Lee Daniels' The Butler is based on the life of a real African American man who was a domestic worker at the White House for eight presidential terms. The movie seems to take plenty of liberties in fleshing out the story originally told in a surprisingly short front-page article in the Washington Post. The opening scene of the movie is a brutal series of crimes that happen in the span of five minutes to the future butler and his parents in a Southern cotton field where they're still functionally enslaved decades after abolition. "In act one, Negroes are mistreated," said a black activist friend I ran into at the entrance to the movie theater, predicting what she was about to see before the movie even started. "In act two, white people rise up to help.
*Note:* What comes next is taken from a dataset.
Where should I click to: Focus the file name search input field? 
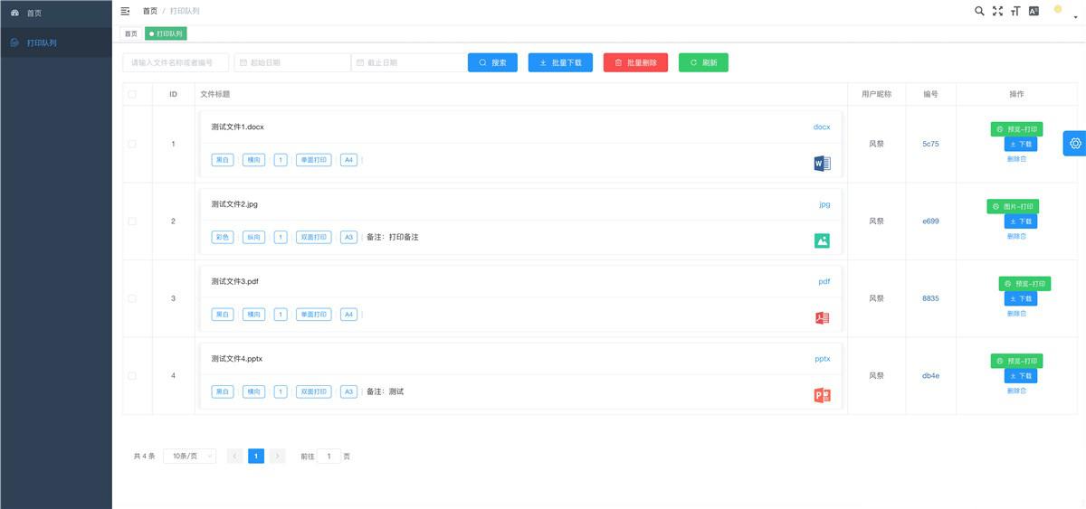coord(176,62)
Act three, Negro grows old and tells the story."

Here's what I saw: Act two lionized the civil rights era, of black folks rising up to help themselves. Meanwhile, the presidents had isolated moments of awareness followed by abusive acts of entrenched white power. While the struggles of the butler, played by (genius) Forest Whitaker, are changing JFK's heart, JFK's White House perpetuates racist pay/promotion policies. The butler's son is a Freedom Rider/Black Panther played by (genius) David Oyelowo.

Justice isn't done at that forward-back pace, which makes the movie's ending horrifyingly everything's-all-right-nowy. It ends with President Barack Obama's 2008 election. Not, say, his recent Trayvon speech. Then, as credits are about to roll, an epigraph dedicates the movie to those who "fought" for equal rights. Not fight: fought.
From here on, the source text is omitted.